Amazon now has what's called a Part 135 air carrier certificate, which must be held before a company begins drone deliveries. Amazon said it would use the approval to begin to test deliveries but declined to say when or where the tests will take place.
Amazon said it validated more than 500 safety and efficiency processes as part of its application for the certificate.
The company has long said it plans to use drones to make deliveries in 30 minutes or less. CEO Jeff Bezos first announced the program in December 2013. Amazon says that today it has test centers in the United States and around the world, and has logged thousands of flight hours.
In December 2016, it made its first drone delivery in Britain.
Its progress has been slow going since. In June 2019, Jeff Wilke, CEO of Amazon Worldwide Consumer, said the company planned to deliver by drone within months, but hasn't yet. (Wilke will retire early next year.)
David Carbon, a former Boeing executive, joined Amazon and took the lead on its drone program this past March.
He called the certification an important step.
"We will continue to develop and refine our technology to fully integrate delivery drones into the airspace, and work closely with the FAA and other regulators around the world to realize our vision of 30 minute delivery," Carbon said.

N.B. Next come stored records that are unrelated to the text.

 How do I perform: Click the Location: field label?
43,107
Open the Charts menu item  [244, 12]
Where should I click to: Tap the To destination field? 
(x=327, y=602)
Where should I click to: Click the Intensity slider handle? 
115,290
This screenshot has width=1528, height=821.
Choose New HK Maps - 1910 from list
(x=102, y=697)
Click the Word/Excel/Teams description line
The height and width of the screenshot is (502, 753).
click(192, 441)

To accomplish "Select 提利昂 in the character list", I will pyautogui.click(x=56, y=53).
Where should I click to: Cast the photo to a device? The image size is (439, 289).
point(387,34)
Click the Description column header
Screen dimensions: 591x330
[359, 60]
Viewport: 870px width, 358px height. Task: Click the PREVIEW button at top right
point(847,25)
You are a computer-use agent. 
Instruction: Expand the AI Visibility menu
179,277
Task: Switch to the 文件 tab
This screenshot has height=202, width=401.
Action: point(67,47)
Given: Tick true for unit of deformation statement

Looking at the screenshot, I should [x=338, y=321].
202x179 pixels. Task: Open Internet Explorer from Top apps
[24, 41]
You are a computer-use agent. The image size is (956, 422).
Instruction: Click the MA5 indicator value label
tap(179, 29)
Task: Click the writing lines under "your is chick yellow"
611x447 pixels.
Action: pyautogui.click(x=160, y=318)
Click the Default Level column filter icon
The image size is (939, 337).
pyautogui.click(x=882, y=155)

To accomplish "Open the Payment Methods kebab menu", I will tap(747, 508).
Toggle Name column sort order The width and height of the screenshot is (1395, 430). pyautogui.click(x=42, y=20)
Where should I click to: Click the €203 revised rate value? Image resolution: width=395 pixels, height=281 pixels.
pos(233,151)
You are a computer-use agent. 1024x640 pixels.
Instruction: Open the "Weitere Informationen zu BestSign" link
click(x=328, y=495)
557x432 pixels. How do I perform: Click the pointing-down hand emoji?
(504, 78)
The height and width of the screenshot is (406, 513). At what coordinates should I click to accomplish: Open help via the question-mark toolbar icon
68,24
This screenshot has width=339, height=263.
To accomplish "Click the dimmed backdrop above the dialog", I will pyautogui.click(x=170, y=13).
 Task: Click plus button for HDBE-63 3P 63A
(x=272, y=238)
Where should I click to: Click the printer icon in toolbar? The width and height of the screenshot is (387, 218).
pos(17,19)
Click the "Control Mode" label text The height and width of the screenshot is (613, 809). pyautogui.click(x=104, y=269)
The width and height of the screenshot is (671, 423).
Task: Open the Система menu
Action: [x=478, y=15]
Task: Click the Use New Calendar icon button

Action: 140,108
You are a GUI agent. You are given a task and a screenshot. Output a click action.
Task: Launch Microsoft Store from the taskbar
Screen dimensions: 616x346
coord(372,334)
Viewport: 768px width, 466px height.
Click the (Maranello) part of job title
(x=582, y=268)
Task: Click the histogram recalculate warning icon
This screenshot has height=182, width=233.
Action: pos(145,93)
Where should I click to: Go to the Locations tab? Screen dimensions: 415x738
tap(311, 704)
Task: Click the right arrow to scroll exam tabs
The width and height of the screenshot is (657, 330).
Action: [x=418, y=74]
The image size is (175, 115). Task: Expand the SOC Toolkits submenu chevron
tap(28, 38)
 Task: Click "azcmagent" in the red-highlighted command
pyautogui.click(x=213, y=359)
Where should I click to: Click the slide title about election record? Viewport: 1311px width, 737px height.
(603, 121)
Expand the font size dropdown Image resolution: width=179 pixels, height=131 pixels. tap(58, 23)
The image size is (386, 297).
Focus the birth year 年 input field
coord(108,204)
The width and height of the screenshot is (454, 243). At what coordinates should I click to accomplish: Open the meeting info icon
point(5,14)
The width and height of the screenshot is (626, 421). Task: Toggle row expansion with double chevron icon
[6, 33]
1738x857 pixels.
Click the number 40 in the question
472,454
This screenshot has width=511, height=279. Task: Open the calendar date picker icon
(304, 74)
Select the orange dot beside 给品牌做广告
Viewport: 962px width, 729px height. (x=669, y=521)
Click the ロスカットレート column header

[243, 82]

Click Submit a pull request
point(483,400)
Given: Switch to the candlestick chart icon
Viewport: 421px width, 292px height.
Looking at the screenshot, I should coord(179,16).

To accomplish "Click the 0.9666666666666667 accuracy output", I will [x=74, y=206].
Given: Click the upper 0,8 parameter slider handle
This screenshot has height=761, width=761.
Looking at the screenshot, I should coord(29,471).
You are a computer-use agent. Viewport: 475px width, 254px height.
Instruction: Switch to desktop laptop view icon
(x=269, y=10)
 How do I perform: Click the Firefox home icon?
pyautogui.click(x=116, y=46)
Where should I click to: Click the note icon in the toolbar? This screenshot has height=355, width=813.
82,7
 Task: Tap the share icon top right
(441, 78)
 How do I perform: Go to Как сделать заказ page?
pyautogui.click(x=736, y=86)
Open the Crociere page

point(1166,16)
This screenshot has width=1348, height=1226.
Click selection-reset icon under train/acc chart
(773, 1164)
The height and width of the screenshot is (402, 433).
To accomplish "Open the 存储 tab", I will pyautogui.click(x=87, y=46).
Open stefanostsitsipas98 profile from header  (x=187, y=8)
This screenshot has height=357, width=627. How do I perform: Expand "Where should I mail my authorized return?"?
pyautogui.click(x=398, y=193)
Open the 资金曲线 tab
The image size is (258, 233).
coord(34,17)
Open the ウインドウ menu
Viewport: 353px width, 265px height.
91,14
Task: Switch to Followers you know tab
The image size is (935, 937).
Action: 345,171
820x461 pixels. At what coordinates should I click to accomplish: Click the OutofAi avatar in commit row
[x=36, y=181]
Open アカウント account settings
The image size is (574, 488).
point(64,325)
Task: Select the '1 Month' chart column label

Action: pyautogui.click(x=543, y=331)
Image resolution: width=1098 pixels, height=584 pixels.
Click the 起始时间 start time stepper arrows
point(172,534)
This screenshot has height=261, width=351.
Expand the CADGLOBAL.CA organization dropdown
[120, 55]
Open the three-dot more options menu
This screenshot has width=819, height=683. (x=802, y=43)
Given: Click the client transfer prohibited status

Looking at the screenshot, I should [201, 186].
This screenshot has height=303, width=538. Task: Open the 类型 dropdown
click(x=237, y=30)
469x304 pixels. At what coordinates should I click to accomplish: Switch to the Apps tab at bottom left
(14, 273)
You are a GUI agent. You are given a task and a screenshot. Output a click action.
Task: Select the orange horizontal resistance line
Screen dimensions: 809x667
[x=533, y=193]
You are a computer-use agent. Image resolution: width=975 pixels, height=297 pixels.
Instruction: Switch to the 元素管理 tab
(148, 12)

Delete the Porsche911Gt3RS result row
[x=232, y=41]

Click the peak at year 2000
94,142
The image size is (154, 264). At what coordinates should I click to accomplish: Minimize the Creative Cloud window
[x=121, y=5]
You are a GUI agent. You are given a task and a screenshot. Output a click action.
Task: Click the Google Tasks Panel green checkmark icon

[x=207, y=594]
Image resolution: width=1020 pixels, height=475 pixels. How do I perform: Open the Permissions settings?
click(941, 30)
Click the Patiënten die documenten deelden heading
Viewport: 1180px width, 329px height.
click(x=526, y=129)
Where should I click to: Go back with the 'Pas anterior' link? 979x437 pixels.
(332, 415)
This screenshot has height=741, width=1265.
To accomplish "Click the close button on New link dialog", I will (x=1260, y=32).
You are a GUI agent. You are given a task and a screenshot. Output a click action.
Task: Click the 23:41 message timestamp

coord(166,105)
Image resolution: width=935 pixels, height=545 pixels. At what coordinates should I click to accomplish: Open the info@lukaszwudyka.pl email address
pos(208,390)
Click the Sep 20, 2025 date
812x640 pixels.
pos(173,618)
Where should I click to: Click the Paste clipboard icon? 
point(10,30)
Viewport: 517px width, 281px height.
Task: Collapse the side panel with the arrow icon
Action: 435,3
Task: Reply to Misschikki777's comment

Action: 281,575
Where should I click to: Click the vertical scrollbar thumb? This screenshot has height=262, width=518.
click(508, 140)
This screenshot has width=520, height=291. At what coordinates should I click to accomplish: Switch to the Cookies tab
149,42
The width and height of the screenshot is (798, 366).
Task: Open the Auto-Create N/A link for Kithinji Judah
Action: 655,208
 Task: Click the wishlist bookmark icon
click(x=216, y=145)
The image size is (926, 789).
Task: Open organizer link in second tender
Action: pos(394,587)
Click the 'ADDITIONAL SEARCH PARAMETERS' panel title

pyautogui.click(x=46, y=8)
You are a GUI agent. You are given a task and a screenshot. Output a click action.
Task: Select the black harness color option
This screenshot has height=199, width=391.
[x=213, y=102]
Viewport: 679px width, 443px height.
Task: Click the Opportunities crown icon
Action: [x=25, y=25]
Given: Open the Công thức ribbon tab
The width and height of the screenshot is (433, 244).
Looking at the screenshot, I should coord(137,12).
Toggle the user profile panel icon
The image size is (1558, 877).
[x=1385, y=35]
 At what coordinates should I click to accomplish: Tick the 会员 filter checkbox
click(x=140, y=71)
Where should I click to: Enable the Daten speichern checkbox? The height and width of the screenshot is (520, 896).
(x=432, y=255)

Social distancing concerns during the pandemic have increased interest in using robots for delivery, but the technologies aren't ready yet for widespread use. The FAA is also still developing regulations needed for widespread drone use, such as the remote identification of drones.
Amazon is the third drone delivery company to receive the certification from the FAA. UPS and Wing, a subsidiary of Google's parent company Alphabet, both received their own in 2019. UPS has made medical deliveries at two North Carolina hospitals. It's also delivering prescriptions from a CVS in The Villages, Florida, according to a UPS spokesman. Wing launched drone delivery in Christiansburg, Virginia, in October 2019.